Я (и не я первая наверняка) в своё время пыталась вывести для себя формулу успешного произведения. Это когда автору есть что сказать и есть как. В «Катастеризме», мне показалось, автор нащупывает для себя это «что», с «как» пока есть проблемы.

Текст неровный. Начинается с бытовушных трюизмов: «Запах есть у каждой квартиры – кроме, конечно, твоей собственной, ведь собственный запах человек не ощущает.

И однажды наступает странный момент, когда впервые замечаешь, чем пахнет квартира твоих родителей». Потом вдруг обретает эмоциональный накал, когда автор описывает, с какой болезненной отчётливостью Даня замечает внезапно старение родителей. Вот эта линия Дани и его родителей — она единственная живая в книге.

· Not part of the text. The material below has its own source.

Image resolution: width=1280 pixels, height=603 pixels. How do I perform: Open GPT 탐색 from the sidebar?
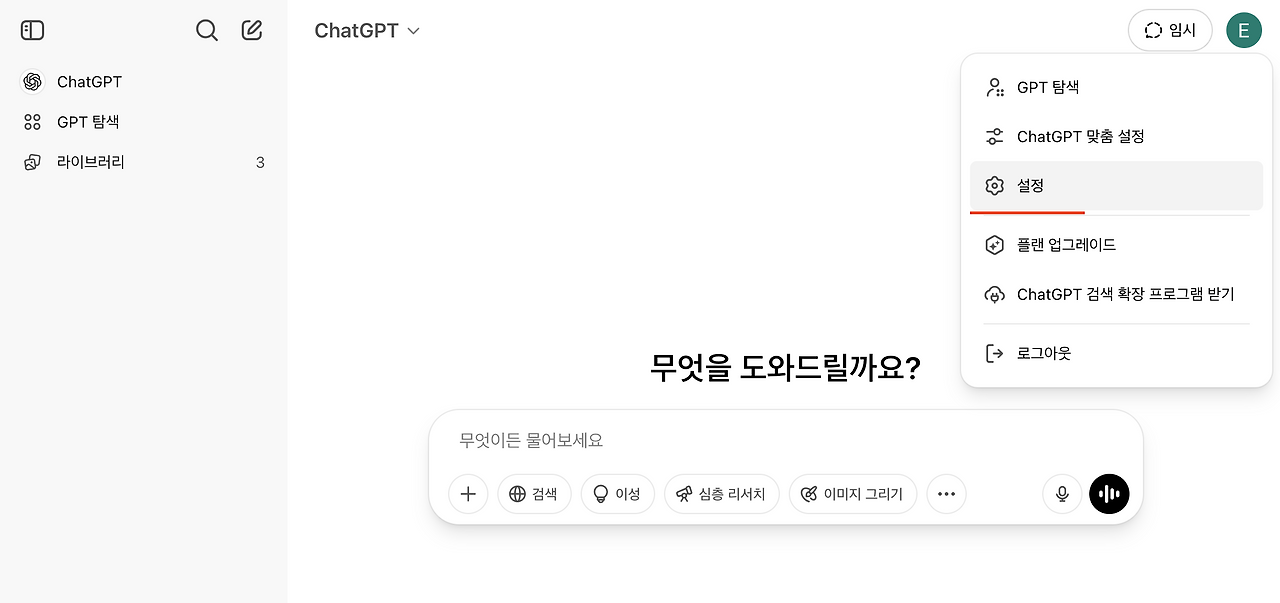pos(88,121)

Всё остальное напоминает скорее визионерски-футурологический трактат. Все персонажи (за исключением задействованных в уже упомянутых сценах между Даней и его родителями) служат исключительно рупорами для автора, для описания придуманного им мира. Отсюда огромные, напоминающие лекции монологи таксистов, сотрудников корпораций и т. п. с пересказом того, как всё тут устроено. Из-за этого эффекта беседы персонажей зачастую нежизнеподобны, а вот в описанные технологии недалёкого будущего вполне верится.

Концовка резкая и внезапная, после которой пытаешься прокрутить текстовый файл дальше, мол, что, и это всё, ради этого всё затевалось, этим всё и завершилось, как будто на полуслове?

В итоге текст похож скорее не на роман в жанре социальной фантастики/антиутопии, а на доклад о сумме технологий ближайшего будущего с элементами художественности.

При этом, повторюсь, есть отдельные яркие и пронзительные сцены. И я вполне понимаю, почему коллеги издали этот текст и почему выдвинули на премию — пока автор подаёт надежды и очень хочется увидеть, что из этого получится.

Евгений Лесин:

В принципе, написано автором все правильно: «Наверное, будущее так и наступает: на голову». И чуть далее: «Будущее одно на всех. Дуб – дерево, а будущее – обычное». Только это «чуть» растягивается на целый роман, полный лирических отступлений, рассуждений, размышлений. А ведь надо бы, как говорится, либо статья-эссе, либо жанровая повесть. Но нет – все гонятся за объемом, всем подавай премию «Большая книга» и экранизацию.

А что тут экранизировать? Обычная советская сатира и постсоветская антиутопия. Если убрать «фантастический элемент» и рассуждения вообще будет не так плохо. Почти Прилепин. Ну, лучше, конечно, литература будет, а не Прилепин.

Екатерина Писарева:

Хорошая научная фантастика с социальным уклоном. Автор профессионально умеет держать внимание читателя и давить на нужные рычаги для переключения эмоций – это большой плюс после всех тех текстов-номинантов, что я уже успела прочитать.

История о мире будущего, нейронного программирования и борьбы со старением превращается в рассказ о людях, о детях и родителях, о течении времени и страхе перед смертью. Это фантастическая повесть (киберпанк-роман?) оказывается очень настоящей, человечной и неожиданно душевной.